> RECORDS
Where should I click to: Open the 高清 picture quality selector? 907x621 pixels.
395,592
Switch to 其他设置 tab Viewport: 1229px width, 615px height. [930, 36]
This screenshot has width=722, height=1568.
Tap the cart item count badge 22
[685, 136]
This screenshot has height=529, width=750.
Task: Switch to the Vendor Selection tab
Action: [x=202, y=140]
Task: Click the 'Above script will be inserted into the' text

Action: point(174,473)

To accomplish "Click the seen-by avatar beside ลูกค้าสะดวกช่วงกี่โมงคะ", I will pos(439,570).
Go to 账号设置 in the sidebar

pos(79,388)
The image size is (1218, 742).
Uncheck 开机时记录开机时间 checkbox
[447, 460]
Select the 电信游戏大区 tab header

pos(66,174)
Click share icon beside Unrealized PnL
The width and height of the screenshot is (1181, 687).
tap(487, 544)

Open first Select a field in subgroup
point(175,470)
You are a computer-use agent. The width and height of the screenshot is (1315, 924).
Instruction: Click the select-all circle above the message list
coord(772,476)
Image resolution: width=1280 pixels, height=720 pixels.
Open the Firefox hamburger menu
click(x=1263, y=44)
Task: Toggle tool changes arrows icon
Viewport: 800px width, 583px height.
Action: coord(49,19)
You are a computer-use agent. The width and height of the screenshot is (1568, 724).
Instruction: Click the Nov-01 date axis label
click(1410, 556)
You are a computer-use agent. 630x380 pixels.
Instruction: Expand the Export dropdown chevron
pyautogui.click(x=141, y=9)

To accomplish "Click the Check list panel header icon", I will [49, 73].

> EXERCISE DESCRIPTION
Would you output, from the records above, exactly the run of lines that starts at the line containing "The image size is (1218, 742)." and ends at the line containing "is (1315, 924).", and only that run?

> WRITTEN RESPONSE
The image size is (1218, 742).
Uncheck 开机时记录开机时间 checkbox
[447, 460]
Select the 电信游戏大区 tab header

pos(66,174)
Click share icon beside Unrealized PnL
The width and height of the screenshot is (1181, 687).
tap(487, 544)

Open first Select a field in subgroup
point(175,470)
You are a computer-use agent. The width and height of the screenshot is (1315, 924).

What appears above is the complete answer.